Le capital de la culture

La culture est un des leviers de l’urbanité : explication en forme d’exemple.  Mardi, Marseille était choisie pour être Capitale européenne de la Culture.
La culture est un des leviers de l’urbanité : explication en forme d’exemple.

 

Mardi, Marseille était choisie pour être Capitale européenne de la Culture. Dimanche, le Défilé de la Biennale de la Danse à Lyon rassemblait plus de 4000 artistes et participants. Aujourd’hui, on se rappelle l’ambiance qui a régné durant toute l’année 2004 à Lille ; Royal de Luxe à Nantes et son géant débonnaire et si humain ; Aurillac, une ville de théâtre et de mouvement pendant une semaine chaque année… Déjà en 1989, à l’occasion des célébrations du bicentenaire de la Révolution, un magnifique cortège de plusieurs milliers de personnes descendait les Champs Elysées, dirigé par la géniale baguette de Jean-Paul Goude.

 

 

 

Les villes permettent qu’existe une culture qui, malgré les prédicateurs annonçant le primat de l’individualisme, est le fruit d’une construction collective. Collective et pas collectiviste car de telles créations sont plus le signe de la quête de liberté que de l’asservissement à un dogme. La société aurait perdu toute recherche de sens ? Alors comment expliquer la profondeur, la qualité et la sincérité du travail dont de tels rassemblements témoignent ? On est loin de la fête à Neu-Neu, des artistes talentueux mettant leur énergie et leur savoir au service de projets professionnels, poétiques, justes ! Où est l’égoïsme souvent brocardé quand des milliers de personnes donnent une partie de leur temps pour faire évènement…

 

Ces représentations culturelles sont une des expressions les plus raffinées de la richesse de nos sociétés urbaines.
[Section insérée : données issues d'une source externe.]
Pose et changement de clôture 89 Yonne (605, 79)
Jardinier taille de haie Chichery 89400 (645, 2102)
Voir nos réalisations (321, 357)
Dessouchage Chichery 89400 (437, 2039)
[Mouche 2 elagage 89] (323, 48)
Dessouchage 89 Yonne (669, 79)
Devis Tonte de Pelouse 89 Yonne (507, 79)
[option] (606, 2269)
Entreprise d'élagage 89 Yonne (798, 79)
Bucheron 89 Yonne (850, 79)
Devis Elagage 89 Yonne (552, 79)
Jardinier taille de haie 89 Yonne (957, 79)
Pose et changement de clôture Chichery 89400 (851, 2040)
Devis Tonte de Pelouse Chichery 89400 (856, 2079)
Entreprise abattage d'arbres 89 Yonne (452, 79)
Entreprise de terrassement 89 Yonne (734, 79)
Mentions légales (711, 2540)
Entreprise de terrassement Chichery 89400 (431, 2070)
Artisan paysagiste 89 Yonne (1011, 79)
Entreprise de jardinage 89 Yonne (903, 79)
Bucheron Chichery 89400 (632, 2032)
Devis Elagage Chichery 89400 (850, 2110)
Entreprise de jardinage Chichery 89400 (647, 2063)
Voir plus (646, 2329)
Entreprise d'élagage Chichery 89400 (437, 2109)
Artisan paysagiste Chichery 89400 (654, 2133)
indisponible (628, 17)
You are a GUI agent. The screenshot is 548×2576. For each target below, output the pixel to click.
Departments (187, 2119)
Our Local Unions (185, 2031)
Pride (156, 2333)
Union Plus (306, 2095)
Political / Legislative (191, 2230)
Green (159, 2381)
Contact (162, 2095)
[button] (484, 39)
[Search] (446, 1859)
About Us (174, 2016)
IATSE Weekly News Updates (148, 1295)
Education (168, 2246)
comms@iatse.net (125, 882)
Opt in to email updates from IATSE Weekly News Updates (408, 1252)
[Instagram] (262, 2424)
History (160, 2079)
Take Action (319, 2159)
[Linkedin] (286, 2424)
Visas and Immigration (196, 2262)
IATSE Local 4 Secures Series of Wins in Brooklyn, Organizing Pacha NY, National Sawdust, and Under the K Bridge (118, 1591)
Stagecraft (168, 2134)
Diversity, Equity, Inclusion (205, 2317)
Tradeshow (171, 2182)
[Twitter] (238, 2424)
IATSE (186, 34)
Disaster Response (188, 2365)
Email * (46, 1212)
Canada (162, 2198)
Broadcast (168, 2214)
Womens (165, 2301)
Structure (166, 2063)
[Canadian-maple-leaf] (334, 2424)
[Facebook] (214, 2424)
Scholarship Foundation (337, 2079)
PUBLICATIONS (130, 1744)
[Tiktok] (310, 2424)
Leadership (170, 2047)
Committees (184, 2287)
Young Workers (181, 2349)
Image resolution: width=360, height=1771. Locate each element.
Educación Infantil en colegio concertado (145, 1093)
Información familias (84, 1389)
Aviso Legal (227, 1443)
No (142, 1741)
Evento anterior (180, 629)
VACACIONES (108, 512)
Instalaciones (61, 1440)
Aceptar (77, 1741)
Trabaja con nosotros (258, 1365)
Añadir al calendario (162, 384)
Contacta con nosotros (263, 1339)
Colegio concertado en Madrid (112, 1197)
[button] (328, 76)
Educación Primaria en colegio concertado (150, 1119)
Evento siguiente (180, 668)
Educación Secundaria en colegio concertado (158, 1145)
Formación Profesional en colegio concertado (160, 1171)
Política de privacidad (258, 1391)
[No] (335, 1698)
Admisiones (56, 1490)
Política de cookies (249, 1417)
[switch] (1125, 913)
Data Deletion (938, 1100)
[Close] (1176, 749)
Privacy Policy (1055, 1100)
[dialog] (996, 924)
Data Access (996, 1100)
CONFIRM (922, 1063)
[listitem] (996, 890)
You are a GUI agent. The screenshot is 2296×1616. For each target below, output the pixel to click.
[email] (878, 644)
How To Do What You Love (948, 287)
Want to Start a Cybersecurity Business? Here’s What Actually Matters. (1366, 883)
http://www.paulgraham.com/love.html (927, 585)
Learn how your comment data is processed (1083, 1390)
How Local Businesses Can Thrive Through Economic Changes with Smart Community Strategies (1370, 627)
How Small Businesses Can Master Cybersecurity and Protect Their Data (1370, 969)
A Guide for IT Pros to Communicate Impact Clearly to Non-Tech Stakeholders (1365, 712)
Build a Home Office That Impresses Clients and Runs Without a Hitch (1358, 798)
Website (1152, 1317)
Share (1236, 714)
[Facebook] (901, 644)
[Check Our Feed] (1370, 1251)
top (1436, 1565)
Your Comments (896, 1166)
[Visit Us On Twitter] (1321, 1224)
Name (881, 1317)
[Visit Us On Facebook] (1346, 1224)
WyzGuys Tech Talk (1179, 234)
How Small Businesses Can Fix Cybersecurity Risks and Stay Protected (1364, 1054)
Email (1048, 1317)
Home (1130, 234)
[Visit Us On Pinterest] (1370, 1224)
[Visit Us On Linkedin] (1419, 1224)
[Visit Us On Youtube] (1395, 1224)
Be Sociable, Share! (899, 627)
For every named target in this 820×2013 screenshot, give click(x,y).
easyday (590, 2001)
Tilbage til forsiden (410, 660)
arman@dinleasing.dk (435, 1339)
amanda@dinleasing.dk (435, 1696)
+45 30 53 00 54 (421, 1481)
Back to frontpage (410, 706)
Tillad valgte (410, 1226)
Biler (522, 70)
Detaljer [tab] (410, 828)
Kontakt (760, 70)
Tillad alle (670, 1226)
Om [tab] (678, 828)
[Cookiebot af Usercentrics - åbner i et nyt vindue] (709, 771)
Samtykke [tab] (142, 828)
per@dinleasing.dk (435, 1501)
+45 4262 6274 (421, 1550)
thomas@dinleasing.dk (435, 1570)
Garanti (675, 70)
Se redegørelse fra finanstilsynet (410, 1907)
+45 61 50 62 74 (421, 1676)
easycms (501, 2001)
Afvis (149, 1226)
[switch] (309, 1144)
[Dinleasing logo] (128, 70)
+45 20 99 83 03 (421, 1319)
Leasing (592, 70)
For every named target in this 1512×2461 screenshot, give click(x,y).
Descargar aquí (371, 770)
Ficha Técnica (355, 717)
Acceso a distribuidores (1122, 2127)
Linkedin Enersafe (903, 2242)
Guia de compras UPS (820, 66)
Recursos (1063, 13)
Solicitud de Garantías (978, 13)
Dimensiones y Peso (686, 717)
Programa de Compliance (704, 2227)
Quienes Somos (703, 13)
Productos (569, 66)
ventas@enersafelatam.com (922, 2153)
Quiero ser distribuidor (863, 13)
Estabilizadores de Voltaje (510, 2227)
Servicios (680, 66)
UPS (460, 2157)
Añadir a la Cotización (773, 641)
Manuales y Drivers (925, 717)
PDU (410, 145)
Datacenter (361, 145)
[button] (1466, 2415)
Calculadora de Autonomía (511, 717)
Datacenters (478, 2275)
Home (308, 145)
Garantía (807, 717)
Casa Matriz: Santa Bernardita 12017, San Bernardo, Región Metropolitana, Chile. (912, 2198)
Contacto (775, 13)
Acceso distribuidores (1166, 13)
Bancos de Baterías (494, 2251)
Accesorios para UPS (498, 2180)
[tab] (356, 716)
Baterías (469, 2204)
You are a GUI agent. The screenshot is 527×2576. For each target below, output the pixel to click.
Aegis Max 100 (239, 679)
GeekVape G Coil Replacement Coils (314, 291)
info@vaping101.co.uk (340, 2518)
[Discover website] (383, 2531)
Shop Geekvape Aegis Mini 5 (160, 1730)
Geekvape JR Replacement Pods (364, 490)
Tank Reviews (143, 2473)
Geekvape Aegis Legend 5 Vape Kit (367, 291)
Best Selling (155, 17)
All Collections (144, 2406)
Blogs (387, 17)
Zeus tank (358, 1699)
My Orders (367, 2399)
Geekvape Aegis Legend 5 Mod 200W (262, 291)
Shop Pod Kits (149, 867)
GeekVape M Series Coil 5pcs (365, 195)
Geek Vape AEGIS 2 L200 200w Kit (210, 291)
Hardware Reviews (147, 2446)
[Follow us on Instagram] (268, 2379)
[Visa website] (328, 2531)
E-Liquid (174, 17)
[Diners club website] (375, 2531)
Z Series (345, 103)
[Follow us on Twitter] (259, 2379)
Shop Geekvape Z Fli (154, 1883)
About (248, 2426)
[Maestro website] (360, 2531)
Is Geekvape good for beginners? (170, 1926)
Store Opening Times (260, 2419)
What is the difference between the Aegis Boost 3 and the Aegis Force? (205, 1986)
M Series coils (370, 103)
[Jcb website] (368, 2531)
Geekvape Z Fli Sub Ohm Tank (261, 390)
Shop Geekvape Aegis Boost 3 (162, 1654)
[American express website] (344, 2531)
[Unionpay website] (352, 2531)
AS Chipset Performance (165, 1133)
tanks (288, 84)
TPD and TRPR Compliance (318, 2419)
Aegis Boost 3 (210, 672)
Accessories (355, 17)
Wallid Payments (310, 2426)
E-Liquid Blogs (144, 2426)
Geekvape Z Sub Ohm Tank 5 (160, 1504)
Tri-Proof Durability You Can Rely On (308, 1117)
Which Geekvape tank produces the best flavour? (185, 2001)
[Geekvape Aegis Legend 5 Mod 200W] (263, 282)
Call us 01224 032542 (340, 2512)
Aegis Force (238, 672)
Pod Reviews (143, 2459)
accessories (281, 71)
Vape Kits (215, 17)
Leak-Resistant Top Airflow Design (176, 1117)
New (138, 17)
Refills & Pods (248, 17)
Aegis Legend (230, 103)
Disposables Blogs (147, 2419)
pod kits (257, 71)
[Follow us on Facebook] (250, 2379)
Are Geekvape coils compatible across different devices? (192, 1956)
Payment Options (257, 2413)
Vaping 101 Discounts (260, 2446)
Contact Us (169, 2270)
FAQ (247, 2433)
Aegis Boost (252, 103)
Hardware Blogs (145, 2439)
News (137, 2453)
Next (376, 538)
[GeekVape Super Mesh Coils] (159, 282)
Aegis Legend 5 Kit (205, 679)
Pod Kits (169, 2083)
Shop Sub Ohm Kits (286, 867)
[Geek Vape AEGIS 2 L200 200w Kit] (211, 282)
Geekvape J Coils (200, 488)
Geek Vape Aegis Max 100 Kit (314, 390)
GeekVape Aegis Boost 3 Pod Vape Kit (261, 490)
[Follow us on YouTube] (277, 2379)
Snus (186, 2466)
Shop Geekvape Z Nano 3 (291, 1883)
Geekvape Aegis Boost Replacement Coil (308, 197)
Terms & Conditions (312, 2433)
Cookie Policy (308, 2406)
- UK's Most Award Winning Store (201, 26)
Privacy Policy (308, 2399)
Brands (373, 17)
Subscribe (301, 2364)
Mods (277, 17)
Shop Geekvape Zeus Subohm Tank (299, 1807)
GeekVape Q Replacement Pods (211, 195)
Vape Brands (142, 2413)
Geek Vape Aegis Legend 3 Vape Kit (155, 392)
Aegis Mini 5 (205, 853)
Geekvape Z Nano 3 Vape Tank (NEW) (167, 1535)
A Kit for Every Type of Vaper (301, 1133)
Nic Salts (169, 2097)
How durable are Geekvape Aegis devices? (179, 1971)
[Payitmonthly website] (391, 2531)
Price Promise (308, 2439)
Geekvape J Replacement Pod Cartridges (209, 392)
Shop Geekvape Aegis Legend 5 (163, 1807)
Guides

Revenons au Défilé de la Biennale de la Danse de Lyon pour s’en convaincre. Depuis plusieurs mois, des personnes de tous âges (15 à 75 ans ?) et de toutes origines, issues de milieux très différents et pour une part d’entre elles habitant dans les quartiers périphériques, ont travaillé ensemble. Dirigées par des professionnels, artistes et danseurs, elles ont préparé le spectacle qui s’est produit dimanche rue de la République, artère centrale symbolique de Lyon. Ce fut comme chaque année un grand moment de la vitalité et de la qualité de la vie démocratique de toute la métropole lyonnaise, laquelle n’a jamais, il faut le rappeler, abandonné ses banlieues. Spectateur, l’on pourra dire « cette année il y avait plus de qualité mais peut-être moins d’ambiance ! » ou « j’ai préféré la prestation de Bron à celle de Rilleux » ou… Mais ce fut en tout cas une belle fête qui a parlé de vie ensemble, de création, d’exigence, de solidarité et de dignité.

 

Ne s’agit-il pas de valeurs à développer dans la société de nos villes ? Sans aucun doute, 2013 sera un grand moment pour Marseille et pour nous, quand on sait déjà à quel point cette ville excelle en ce domaine. Restera pour elle à en tirer profit sur d’autres thèmes qui font l’urbanité et dans lesquels elle a des marges de progrès certaines : s’appuyer sur les capitaux de la culture pour améliorer sa capacité à gérer son présent et son avenir urbain.